Monday, June 4, 2007

Sobriety at the bottom of the bottle

Clouds gather around my headdress,
as I dance to the rhythm of an unheard drummer.
Mixing a funky hip-hop tang
with the back beats of Beethoven.

I am drowning in my laughter,
choking on smiles while drifting
into the abyss of happiness.
Chuckling as I swirl down the drain.

Beating rhythm into ears deafened by the sound
of the trampling hooves let loose by the hordes
of swallowed souls in this city.
I repent my religion, forsake my forefathers, and
break the benediction of the blessed sacrament.

Withering in the sunlight, I crumble
into large brown bricks of clay.
Is this the way we die?
Am I dead already,
just refusing to realize?

© Justin Frieberg, All rights reserved

Monday, May 21, 2007

Green leaves and big trees

twenty-two steps, with harness in hand, straight up a ladder
latching onto a literal life line with white knuckled nervous laughter
leaving my feet to fly with flocks of multi-colored birds on the zip-line.

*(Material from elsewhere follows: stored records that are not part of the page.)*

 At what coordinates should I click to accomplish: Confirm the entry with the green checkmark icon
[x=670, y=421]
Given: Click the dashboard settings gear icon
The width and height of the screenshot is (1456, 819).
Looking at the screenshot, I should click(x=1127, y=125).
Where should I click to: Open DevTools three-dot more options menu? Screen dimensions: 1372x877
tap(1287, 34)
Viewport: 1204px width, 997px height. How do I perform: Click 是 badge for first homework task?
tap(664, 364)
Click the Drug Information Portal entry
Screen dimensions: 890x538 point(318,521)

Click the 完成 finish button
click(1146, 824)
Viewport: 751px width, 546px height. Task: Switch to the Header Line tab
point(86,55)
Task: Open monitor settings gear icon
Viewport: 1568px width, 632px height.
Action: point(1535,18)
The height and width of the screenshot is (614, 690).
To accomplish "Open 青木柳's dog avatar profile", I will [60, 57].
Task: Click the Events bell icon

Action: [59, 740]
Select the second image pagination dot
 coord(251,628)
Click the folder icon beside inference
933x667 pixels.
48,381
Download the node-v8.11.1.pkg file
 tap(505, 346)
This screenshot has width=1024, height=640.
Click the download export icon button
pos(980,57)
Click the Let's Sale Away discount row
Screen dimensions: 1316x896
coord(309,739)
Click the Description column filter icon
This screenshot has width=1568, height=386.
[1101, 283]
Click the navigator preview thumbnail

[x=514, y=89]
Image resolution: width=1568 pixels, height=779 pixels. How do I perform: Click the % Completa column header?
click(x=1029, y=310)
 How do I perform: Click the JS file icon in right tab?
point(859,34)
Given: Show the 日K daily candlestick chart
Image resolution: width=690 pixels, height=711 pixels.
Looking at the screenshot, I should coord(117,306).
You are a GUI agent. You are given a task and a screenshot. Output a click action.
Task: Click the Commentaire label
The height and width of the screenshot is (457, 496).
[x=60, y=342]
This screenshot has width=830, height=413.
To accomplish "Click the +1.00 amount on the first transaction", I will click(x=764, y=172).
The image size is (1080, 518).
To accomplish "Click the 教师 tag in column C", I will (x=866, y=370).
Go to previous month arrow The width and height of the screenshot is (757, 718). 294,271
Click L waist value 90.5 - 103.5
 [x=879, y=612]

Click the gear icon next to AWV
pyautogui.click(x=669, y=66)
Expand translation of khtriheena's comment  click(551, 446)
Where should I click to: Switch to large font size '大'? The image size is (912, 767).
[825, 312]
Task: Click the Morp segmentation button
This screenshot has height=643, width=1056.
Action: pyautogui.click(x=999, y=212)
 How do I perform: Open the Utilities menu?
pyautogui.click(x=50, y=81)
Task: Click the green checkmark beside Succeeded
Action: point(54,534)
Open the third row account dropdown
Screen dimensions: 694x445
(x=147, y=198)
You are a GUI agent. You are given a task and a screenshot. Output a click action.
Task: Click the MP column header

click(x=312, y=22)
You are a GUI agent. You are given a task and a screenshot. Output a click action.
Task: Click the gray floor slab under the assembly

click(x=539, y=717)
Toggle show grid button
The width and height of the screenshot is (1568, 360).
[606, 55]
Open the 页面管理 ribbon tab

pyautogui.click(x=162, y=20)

© Justin Frieberg, All rights reserved

Littered Alleys

I woke up today and I noticed that the sun
was just a little bit brighter.
Of course that was after I read the most
scandalous article in the paper
that was firmly tangled in my hair.

Wondering where my shoes had disappeared to,I began my search.

It really is as great around here as if
Picasso himself had smeared feces on the wall.
The smell of the putrid pine nuts
festering in league with the fetid flesh
of farm animals.

Ah yes found them, however I don't remember vomit being a main component of shoe leather.

You see, I've been sleeping here lately.
Wonderfully close to my favorite bar,
work, and hell,the rent is free.
Hey Cletus, you still have that comb in your shopping cart?
Sorry, what was that you were saying?

Almost forgot, we have that meeting with Linderman about your IRA tracking today.
Don't miss this chance to enhance your portfolio.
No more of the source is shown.